Durante los siguientes veinte años estuve viajando por los confines del imperio bizantino, conociendo maravillas que nadie había conocido, como el faro de Alejandría y el mausoleo de Halicarnaso. Les tomé fotografías para que las recogieran en el futuro, si era posible, esquivando, por supuesto, los escenarios de la guerra entre los Bizantinos y los persas Sasánidas, una guerra que poco a poco desgastó a ambos imperios.
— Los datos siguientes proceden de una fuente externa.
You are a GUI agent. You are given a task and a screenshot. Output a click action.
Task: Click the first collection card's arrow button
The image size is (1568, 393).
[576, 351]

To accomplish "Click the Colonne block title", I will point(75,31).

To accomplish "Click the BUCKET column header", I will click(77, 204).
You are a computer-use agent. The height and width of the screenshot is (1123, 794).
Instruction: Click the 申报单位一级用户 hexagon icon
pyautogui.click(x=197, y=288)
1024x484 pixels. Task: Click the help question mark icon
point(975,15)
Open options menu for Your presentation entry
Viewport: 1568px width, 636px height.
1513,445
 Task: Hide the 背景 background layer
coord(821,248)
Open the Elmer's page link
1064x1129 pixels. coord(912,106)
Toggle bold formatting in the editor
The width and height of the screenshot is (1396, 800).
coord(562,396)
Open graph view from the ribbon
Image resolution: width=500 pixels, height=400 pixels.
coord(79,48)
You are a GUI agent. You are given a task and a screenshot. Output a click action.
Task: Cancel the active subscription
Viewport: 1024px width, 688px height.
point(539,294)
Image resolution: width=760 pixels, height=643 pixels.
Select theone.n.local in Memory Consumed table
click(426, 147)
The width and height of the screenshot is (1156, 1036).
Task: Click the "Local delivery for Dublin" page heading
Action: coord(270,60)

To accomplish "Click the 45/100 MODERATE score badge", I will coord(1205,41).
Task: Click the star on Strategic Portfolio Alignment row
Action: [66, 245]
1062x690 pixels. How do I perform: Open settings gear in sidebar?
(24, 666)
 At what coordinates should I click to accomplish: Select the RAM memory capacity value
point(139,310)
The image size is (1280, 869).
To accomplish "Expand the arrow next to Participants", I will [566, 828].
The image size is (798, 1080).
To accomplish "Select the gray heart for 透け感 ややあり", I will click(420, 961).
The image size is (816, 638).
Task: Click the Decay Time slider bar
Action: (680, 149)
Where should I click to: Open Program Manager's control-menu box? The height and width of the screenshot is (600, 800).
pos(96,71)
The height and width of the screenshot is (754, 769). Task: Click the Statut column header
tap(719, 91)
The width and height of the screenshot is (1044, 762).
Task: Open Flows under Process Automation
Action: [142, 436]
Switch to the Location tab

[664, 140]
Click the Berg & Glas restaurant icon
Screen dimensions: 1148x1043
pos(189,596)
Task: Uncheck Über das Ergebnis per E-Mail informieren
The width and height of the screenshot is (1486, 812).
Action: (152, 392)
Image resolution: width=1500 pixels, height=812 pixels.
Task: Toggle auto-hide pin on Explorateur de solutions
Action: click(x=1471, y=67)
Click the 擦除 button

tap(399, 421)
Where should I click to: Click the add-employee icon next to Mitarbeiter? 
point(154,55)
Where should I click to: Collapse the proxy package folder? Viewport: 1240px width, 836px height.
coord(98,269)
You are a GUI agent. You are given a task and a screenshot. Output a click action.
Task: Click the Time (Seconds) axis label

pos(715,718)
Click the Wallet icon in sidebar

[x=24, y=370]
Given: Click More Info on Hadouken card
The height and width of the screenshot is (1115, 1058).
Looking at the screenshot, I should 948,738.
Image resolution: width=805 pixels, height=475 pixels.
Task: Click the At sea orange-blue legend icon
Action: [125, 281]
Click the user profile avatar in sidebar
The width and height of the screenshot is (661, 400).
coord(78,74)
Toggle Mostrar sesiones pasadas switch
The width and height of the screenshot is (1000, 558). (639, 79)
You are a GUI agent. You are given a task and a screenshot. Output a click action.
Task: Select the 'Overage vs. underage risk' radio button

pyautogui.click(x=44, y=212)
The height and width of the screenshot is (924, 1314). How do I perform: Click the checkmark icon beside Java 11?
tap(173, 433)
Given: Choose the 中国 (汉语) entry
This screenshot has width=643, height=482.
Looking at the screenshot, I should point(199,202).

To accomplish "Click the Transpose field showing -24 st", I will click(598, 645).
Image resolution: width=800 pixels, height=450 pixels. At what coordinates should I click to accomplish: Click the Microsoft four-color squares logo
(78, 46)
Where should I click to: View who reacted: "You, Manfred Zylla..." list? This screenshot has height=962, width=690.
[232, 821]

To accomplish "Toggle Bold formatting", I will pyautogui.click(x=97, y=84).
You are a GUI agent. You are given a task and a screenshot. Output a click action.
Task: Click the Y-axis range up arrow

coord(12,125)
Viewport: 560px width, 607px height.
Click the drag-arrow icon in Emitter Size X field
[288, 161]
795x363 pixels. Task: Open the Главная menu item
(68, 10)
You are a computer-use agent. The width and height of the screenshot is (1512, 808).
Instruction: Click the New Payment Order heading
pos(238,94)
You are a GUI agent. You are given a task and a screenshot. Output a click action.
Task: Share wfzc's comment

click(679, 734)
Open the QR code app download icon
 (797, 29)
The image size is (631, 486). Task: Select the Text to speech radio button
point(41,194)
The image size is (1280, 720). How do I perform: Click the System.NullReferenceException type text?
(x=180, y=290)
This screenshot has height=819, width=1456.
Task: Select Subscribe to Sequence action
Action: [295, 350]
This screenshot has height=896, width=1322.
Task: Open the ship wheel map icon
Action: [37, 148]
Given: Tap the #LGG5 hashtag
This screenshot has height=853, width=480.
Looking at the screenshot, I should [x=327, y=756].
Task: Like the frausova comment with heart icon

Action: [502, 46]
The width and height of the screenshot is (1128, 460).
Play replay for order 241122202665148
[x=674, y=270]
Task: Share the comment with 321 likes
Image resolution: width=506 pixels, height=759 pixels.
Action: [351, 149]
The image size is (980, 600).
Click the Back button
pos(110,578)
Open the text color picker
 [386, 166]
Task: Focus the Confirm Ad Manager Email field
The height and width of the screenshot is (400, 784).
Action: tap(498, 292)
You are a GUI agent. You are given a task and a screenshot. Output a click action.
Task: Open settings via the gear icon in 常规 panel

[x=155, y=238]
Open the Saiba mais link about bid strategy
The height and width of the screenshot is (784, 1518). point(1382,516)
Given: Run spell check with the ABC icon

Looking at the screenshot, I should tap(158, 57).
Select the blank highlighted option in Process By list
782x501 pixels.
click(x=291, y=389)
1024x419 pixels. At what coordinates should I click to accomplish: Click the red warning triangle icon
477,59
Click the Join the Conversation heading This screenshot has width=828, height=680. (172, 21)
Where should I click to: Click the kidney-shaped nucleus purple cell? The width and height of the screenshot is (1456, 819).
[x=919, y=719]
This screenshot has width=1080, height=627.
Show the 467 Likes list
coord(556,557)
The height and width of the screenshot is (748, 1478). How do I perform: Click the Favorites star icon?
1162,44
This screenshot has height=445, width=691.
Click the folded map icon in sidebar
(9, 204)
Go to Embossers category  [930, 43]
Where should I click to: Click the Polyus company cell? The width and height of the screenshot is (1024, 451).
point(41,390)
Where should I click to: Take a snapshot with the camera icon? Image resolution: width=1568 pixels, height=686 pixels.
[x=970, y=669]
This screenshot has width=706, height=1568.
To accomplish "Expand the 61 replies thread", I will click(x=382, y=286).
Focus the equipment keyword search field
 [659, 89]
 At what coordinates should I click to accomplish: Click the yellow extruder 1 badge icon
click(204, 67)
Si no estaba viajando, emborrachándome en Pérgamo, follando con prostitutas en Éfeso o tomando excelentes vinos en Constantinopla, estaba recitando el Qurán a Mohamed en los tiempos exactos como los había marcado la Doctora Rogers. Tal día a las siete de la noche, exactamente, debía hablar con Mohamed, respondiendo sus preguntas y hablando con un tono elocuente sobre lo que debía hacer, recitando en el orden exacto en que los versos fueron recitados originalmente, según la historia.
Yo no era el mejor musulmán, pero conmigo el colapso temporal se había evitado: un tiempo presente que contiene en su origen antiguo el mismo presente confirma el Teorema de Gödel, pero no nos dice nada sobre la existencia de Dios. Mientras yo hacía turismo por el mundo antiguo, una pregunta que había mantenido mi fe en el islam se configuraba cada vez que oraba hacia la Meca: si nosotros conseguimos el Qurán de Mohamed y sus escribas, y Mohamed obtuvo el Qurán de nosotros, ¿de dónde salió en primer lugar? ¿Quién lo escribió?